In the passage about Team Syachihoko, who wrote and composed the song "The Stardust Bowling"?

### Given passage ###

Team Shachi (stylized as TEAM SHACHI), formerly , is a Japanese female idol group consisting of four girls from the city of Nagoya.

Overview 
Team Syachihoko is a sister group of two other girl groups managed by the Stardust Promotion talent agency, Momoiro Clover Z and Shiritsu Ebisu Chugaku and, having been formed in 2011, is the "youngest sister" of the three.

The group was created of six girls from Aichi Prefecture. As of 2012, all members lived in Nagoya, the capital of the prefecture, and were junior high school students. In April 2013, five of them started high school, and Haruna Sakamoto is the only one who is still in junior high.

From April 5, 2013, Team Syachihoko has its own regular TV show, broadcast on Nagoya TV.

History 
Team Syachihoko was formed in 2011 by 3B Junior, the third section of Stardust Promotion. In April 2012, the group debuted live on the streets of Nagoya (on the Nishinomaru Square), and continued with more events in the Nagoya area.

In the summer of 2012, Team Syachihoko participated in a nationwide concert series titled "HMV Idol Gakuen presents Nihon Jyūdan Idol Ranbu 2012", appearing at two concerts: on August 10 in Nagoya and on August 23 in Tokyo. During the August 10 performance, the group announced that it would soon release its first major-label single, on October 31 on the Warner Music Japan record label. The single was labeled the "Nagoya major-debut single" and was supported by a concert tour across the city of Nagoya. On September 2, at the first concert of the tour, the group appeared in stage costumes looking like bowling uniforms and unveiled the title song of the upcoming single, titled "The Stardust Bowling". The song, written and composed by Takashi Asano, who had already authored two indie songs for the band, told a story of a bowling ball that, after being thrown, overcame various difficulties on its way along the lane and finished with a strike. The Japanese edition of Rolling Stone called the song "cute and humorous", with a "dramatic melody", "brilliantly following the style of Momoiro Clover and Shiritsu Ebisu Chugaku". The single reached 17th place in the weekly Oricon charts.

### Supplied information ###

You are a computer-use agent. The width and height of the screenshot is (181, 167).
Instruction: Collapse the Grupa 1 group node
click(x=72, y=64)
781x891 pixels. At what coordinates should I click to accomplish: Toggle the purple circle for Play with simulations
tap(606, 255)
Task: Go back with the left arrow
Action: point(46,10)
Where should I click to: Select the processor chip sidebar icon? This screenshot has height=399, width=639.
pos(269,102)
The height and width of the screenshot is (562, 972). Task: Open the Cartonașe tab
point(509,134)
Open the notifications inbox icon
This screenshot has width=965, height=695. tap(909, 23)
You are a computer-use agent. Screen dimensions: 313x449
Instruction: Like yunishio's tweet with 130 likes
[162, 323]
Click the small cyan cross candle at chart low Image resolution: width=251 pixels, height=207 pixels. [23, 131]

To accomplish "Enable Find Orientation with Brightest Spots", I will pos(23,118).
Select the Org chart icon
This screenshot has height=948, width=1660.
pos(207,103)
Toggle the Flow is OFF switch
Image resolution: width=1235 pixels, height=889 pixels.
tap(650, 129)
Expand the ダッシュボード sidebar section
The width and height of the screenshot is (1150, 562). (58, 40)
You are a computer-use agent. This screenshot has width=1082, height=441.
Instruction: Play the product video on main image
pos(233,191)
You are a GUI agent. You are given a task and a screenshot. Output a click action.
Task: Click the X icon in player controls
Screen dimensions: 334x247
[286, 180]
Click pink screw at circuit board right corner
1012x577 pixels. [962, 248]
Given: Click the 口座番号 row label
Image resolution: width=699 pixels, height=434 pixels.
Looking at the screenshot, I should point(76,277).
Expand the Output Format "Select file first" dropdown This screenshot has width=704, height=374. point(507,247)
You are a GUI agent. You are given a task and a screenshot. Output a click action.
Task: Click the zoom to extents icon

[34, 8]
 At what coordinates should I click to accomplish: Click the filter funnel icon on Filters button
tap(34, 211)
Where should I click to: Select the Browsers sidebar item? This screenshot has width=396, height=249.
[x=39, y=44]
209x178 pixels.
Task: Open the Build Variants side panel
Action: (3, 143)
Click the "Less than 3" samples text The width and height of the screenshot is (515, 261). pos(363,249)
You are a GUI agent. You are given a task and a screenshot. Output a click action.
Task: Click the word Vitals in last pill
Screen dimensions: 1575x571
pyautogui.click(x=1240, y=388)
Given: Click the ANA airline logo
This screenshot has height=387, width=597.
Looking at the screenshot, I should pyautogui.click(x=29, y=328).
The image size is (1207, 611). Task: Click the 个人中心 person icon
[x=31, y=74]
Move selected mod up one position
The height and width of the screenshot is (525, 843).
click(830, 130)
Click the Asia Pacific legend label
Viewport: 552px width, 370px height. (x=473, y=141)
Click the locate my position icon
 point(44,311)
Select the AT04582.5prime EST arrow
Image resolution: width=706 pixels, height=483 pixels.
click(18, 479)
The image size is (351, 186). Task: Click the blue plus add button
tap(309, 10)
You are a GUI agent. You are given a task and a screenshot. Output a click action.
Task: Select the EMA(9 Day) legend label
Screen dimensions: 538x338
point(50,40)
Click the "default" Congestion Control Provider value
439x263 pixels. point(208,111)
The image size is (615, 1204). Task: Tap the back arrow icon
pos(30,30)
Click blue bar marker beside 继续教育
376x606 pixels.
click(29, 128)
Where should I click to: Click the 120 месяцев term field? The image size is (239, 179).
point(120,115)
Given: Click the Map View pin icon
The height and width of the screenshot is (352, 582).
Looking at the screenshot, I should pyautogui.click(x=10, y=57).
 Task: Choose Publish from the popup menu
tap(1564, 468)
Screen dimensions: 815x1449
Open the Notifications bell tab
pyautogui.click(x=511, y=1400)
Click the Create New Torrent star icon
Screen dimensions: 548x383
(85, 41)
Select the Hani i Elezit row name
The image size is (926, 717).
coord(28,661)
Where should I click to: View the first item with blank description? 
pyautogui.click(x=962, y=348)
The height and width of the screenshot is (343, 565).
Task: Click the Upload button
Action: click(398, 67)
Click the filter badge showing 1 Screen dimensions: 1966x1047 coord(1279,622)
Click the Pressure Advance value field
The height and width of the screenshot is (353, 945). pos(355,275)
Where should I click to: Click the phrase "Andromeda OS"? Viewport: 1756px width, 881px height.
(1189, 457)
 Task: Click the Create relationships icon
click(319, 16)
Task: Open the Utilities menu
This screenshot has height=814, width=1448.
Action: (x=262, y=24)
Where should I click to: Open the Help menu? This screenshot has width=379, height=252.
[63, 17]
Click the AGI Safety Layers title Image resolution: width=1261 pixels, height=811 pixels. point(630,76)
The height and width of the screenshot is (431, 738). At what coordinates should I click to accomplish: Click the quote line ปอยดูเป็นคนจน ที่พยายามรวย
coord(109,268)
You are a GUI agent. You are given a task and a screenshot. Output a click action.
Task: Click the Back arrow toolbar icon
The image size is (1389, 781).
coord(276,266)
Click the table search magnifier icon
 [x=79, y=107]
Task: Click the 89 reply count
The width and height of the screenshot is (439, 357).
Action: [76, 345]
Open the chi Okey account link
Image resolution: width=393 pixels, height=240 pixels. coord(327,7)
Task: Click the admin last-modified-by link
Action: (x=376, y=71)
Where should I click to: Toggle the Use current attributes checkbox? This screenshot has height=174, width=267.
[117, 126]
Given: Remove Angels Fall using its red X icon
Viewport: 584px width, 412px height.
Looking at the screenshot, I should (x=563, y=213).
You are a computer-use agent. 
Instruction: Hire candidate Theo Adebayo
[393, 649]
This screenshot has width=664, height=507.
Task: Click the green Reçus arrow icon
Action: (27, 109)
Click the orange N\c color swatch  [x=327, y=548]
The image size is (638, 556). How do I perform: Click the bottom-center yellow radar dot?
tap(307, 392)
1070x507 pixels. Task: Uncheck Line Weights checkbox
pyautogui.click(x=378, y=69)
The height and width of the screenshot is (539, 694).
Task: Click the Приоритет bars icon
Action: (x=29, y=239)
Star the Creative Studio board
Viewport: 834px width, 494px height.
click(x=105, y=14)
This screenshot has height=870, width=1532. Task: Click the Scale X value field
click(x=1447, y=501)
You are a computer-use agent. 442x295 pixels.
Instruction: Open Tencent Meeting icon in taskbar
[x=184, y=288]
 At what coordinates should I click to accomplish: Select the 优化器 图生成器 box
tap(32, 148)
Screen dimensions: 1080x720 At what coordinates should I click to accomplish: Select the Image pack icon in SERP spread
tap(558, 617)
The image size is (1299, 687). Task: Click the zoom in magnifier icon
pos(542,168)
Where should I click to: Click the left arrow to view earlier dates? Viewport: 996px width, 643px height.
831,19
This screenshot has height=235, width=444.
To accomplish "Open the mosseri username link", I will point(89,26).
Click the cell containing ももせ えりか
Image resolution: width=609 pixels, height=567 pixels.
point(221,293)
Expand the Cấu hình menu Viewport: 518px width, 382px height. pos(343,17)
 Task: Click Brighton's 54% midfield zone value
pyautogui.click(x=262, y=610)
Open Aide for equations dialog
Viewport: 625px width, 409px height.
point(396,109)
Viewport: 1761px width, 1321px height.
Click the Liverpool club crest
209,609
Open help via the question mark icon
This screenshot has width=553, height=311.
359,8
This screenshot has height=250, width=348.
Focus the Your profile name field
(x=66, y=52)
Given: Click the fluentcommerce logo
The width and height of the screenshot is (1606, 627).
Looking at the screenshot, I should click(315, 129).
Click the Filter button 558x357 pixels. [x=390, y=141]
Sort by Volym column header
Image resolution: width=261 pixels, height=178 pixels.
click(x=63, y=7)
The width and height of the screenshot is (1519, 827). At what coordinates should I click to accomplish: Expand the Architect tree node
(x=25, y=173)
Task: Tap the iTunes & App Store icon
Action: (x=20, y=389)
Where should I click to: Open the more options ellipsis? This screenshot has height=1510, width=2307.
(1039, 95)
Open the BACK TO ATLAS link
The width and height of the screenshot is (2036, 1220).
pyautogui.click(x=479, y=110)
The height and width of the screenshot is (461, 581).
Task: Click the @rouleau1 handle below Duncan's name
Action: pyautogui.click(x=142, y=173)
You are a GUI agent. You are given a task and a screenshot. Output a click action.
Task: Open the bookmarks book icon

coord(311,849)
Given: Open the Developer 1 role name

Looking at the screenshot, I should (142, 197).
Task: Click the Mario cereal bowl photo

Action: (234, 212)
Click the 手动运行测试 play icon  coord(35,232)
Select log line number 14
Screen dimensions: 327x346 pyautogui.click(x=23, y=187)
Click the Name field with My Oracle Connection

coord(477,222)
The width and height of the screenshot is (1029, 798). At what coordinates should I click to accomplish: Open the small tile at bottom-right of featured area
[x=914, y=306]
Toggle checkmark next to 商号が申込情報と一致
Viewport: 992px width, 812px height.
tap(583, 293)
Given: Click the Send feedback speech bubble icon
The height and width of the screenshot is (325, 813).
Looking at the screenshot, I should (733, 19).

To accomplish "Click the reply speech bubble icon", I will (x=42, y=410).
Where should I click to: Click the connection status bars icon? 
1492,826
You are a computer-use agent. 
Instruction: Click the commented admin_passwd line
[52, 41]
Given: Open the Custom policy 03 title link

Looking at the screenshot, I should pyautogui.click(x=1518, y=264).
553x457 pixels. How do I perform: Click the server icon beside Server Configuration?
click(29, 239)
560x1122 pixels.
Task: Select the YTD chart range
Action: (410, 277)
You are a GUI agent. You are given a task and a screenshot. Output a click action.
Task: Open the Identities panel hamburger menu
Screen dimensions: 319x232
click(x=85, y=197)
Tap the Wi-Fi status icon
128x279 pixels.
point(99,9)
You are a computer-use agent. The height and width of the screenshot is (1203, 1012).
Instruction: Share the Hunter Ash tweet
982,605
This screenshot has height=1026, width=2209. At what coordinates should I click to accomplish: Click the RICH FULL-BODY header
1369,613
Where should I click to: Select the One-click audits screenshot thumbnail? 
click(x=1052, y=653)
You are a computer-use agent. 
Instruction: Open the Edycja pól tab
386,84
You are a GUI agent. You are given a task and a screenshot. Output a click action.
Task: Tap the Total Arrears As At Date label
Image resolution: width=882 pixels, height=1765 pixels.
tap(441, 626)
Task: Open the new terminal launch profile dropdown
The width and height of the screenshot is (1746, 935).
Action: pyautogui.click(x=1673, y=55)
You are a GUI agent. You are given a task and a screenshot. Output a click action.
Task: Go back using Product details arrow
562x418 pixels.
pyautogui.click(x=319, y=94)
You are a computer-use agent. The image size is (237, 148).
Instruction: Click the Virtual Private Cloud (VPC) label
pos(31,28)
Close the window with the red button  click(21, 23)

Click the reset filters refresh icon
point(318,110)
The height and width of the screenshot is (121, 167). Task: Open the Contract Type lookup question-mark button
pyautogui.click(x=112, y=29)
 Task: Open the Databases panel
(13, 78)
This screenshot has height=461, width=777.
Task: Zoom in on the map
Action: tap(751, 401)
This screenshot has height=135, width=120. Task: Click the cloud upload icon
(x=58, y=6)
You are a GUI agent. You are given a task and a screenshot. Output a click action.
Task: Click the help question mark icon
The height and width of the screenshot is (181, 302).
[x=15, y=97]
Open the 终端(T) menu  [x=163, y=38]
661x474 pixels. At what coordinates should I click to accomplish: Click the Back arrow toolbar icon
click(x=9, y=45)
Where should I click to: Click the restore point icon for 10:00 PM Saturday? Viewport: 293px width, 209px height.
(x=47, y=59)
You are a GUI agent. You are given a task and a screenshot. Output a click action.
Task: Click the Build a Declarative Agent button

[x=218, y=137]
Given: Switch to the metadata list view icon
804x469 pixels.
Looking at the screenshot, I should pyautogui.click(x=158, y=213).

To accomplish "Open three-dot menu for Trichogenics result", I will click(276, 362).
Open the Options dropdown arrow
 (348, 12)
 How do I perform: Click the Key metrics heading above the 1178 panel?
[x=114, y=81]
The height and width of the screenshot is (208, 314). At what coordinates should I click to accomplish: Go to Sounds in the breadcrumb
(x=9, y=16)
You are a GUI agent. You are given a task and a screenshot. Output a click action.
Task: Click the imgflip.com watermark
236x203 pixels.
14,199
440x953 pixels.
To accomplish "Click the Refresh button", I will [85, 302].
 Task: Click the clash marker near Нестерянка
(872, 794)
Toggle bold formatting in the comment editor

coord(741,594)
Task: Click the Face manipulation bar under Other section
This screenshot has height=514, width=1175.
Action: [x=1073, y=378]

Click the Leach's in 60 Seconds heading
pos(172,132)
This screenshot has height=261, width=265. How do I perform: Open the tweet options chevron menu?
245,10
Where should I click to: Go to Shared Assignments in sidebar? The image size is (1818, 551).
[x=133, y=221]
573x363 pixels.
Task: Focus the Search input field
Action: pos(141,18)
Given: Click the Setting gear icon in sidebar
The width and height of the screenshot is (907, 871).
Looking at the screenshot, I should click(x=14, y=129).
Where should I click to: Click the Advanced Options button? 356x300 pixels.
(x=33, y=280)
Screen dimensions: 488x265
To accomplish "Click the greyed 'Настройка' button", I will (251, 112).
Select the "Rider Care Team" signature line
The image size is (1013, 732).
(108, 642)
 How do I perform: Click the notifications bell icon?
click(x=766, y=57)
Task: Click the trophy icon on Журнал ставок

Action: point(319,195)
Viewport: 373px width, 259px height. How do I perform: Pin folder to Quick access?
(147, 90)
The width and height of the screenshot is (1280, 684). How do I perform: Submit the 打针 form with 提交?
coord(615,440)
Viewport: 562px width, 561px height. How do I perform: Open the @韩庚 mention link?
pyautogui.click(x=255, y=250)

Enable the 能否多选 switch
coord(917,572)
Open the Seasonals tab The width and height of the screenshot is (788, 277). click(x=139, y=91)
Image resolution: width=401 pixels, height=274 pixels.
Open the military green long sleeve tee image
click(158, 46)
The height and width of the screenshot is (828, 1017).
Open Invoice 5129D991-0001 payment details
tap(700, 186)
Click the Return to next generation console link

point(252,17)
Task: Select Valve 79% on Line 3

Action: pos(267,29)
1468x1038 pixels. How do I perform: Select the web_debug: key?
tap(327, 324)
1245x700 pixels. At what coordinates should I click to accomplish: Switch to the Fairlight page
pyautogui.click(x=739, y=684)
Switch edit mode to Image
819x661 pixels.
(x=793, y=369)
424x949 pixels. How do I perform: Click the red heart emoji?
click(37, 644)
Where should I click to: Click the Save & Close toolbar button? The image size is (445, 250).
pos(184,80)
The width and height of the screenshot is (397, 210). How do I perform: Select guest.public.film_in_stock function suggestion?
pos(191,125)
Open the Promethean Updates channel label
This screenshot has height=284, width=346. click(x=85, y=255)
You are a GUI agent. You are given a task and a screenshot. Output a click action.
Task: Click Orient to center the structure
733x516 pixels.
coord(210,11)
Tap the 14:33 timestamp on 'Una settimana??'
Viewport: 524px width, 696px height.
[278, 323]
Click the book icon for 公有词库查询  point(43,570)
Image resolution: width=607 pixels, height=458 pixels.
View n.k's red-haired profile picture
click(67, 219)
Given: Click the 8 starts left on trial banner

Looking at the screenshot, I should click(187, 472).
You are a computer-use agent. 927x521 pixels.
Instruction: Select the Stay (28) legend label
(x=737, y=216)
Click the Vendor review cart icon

###

# Written solution:
Takashi Asano